I am investigating the opinions that teachers have about dialect variation in schools. This in collaboration with Dr Claire Childs. Watch this space for more news on this project!
In November 2025, Claire and I presented preliminary results to Voice 21 as part of their Something Interesting series.
From September 2022 to December 2023 I worked with the oracy education charity Voice 21 to create workshops and resources for schools on dialect variation as part of a WRoCAH-funded research employability project. This has involved running a company-wide 'skillshare' presentation and going into schools with staff to run a bespoke 'Introduction to Sociolinguistics' workshop.
Skill share slides - Linguistic diversity: valuing every voice's variation [PDF]

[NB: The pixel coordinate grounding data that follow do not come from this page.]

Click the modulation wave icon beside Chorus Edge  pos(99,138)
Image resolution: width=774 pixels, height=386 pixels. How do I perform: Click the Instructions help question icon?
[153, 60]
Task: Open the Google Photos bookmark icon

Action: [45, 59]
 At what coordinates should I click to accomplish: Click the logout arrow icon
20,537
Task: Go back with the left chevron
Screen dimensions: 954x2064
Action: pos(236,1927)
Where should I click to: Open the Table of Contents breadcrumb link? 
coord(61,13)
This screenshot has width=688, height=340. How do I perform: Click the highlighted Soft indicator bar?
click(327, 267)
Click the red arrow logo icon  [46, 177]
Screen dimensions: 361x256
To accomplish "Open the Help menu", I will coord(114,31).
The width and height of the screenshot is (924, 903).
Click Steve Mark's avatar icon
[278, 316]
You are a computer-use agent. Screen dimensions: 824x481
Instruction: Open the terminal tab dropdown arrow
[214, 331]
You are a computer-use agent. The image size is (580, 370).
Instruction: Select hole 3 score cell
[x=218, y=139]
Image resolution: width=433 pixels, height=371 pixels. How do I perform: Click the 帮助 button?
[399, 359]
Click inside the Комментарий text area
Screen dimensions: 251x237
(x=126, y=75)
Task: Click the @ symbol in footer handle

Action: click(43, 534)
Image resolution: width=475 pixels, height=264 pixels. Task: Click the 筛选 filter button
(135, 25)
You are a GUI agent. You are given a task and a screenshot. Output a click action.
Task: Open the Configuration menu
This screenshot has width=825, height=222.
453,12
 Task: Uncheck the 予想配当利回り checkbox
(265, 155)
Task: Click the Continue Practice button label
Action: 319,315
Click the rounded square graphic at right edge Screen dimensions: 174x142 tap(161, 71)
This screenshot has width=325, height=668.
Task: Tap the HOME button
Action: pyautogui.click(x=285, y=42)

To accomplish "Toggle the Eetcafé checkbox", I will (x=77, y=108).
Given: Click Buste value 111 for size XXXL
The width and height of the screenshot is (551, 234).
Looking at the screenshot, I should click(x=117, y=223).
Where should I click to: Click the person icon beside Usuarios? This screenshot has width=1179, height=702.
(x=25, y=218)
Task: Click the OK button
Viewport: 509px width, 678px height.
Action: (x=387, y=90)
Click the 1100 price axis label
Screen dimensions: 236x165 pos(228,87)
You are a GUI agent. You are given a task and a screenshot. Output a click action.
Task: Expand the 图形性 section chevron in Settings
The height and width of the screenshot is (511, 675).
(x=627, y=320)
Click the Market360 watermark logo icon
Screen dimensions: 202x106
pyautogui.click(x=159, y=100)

I regularly take part in the annual York Festival of Ideas, public-facing workshops and events. In 2025, I co-ran a workshop led by Dr. James Cave as part of our YorVoice project, titled: Making (Sound) Waves: Exploring vocal authenticity.
In 2024, I had a great time as leading a panel of doctoral linguistic students called Mind Your Language - see the video here and below. In 2023 I took part in a panel with a short talk entitled The Beauty of Slang - see the video of this event here (I'm on at 37 mins).
For the past few years, I have been involved York English Language Toolkit. This is a fantastic annual event that takes three or four published articles by linguists and makes them accessible for English Language A-level teachers via short talks and classroom-oriented tasks. My role has involved creating some engaging animation videos covering basic linguistic concepts (see the video on the left for one on isoglosses).
In 2025 I convened free public-facing online Future Learn course: An Introduction to Sociolinguistics: Accents, Attitudes and Identity. Previously, I have helped facilitate this. It's an entirely free online programme offering an introduction to sociolinguistics featuring cutting edge York research, please do sign up if you're interested.
As part of Prof Sali Tagliamonte's project Wait What?! I recorded sociolinguistic interviews with forty-two 16-27 year olds who grew up in York, contributing to the ongoing York Dialect Corpora. This involved working with Fulford School and creating a new partnership with York College.